Clive Walker

Personal information
- Full name: David Clive Allan Walker
- Date of birth: 24 October 1945 (age 80)
- Place of birth: Watford, England
- Position: Defender

Youth career
- Leicester City

Senior career*
- Years: Team / Apps / (Gls)
- 1962–1966: Leicester City / 17 / (0)
- 1966–1969: Northampton Town / 72 / (1)
- 1969–1975: Mansfield Town / 229 / (8)
- 1975–?: Chelmsford City
- Gravesend & Northfleet

Managerial career
- 1979–1980: Northampton Town
- 1982–1984: Northampton Town
- 1992: Maidstone United
- 2002–2003: Dover Athletic
- 2005–2007: Dover Athletic
- 2007: Ashford Town (Kent)

= Clive Walker (footballer, born 1945) =

English footballer and manager

David Clive Allan Walker (born 24 October 1945) is an English-born former professional association footballer who played as a full back in the 1960s and 1970s.

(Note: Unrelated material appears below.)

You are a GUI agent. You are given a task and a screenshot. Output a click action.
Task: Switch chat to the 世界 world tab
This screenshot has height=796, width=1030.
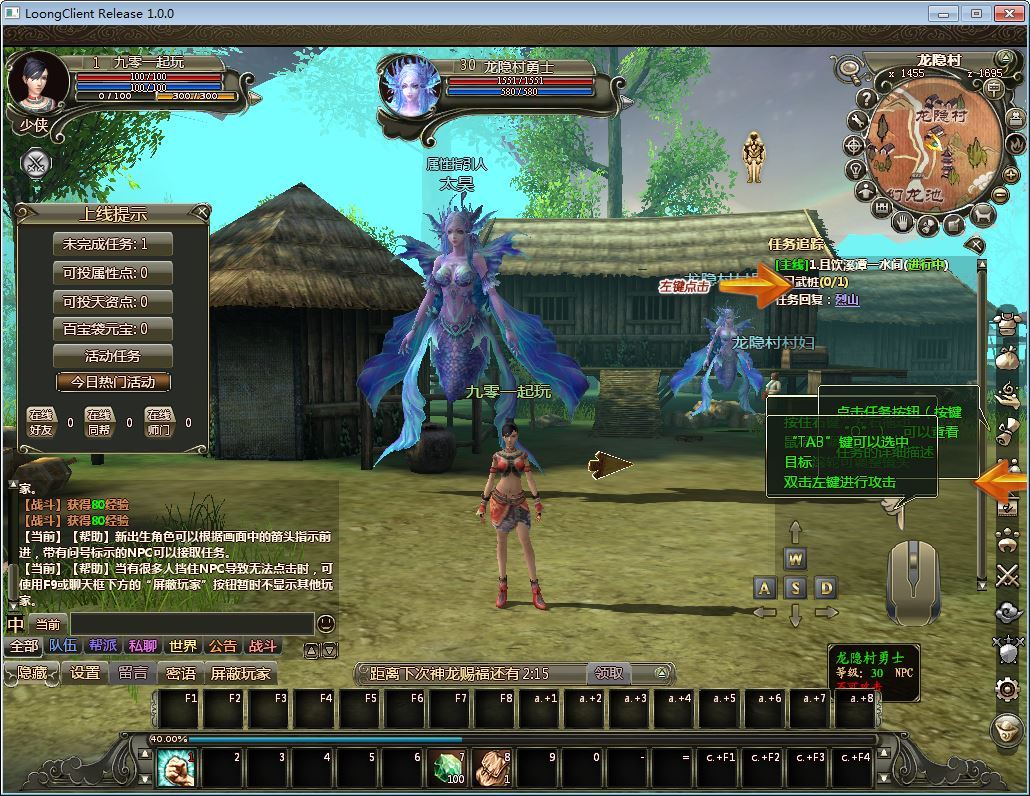point(183,646)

His clubs included Leicester City (for whom he played in the second leg of the 1965 Football League Cup Final), Northampton Town and Mansfield Town. On two occasions Walker managed Northampton Town and was manager (having been upgraded from assistant) of Maidstone United in their final season as a Football League club in 1992 before their financial liquidation.

He had three spells in charge of Dover Athletic (one as caretaker), a brief spell in charge of Ashford Town (Kent) and in March 2008 he was appointed as a short-term caretaker coach of Maidstone United.